Boris Johnson joue déjà son va-tout. Le Premier ministre a suspendu mercredi 28 août le Parlement britannique pendant cinq semaines jusqu'au 14 octobre, soit deux semaines seulement avant la date du Brexit.

Le nouvel hôte du 10 Downing Street entend ainsi s'acquitter de sa promesse de livrer le Brexit aux Britanniques au 31 octobre. Et pour y parvenir le conservateur a peu de possibilité, si ce n'est de neutraliser le Parlement pour éviter de voir le "no deal" retoqué par les députés.

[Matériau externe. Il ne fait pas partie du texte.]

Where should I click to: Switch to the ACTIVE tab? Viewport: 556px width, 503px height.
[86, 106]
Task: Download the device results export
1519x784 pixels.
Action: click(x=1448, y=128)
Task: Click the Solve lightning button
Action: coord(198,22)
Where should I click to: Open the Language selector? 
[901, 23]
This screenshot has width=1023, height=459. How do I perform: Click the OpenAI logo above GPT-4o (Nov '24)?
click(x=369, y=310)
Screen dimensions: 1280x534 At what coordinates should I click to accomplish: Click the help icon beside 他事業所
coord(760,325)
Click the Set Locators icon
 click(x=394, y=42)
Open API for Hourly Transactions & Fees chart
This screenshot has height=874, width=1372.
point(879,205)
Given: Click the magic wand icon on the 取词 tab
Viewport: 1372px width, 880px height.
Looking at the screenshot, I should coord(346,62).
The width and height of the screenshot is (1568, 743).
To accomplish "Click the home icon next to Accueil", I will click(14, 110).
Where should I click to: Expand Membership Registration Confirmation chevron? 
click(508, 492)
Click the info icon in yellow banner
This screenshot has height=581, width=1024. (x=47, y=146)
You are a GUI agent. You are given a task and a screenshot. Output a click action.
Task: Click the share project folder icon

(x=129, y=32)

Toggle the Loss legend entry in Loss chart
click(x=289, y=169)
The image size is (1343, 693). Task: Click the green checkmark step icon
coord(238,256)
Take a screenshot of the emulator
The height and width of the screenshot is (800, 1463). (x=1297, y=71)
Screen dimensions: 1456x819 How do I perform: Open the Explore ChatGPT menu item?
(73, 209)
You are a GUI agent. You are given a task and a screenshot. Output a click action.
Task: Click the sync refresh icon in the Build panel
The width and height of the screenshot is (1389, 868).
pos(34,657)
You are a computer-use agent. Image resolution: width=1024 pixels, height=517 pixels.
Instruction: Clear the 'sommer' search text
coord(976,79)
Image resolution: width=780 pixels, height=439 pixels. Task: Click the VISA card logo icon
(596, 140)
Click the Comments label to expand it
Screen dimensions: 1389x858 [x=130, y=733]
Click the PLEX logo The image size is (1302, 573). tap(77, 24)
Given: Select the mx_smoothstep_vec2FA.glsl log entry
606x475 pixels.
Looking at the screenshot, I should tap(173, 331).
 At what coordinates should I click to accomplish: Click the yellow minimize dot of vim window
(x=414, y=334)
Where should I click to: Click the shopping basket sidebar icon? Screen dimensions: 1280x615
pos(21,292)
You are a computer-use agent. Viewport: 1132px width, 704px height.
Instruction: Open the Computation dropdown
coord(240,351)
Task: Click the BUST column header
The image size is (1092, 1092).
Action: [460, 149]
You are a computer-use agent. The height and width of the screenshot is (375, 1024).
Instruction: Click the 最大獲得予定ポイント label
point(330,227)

Sur la chaîne de télévision Sky News, il s'en est pourtant défendu en affirmant que le calendrier fixé "laissera amplement le temps aux députés de débattre de l'UE et du Brexit". Mais dans les faits, deux semaines paraissent bien légères pour que les députés puissent organiser une riposte à une sortie sans accord de l'Union européenne. 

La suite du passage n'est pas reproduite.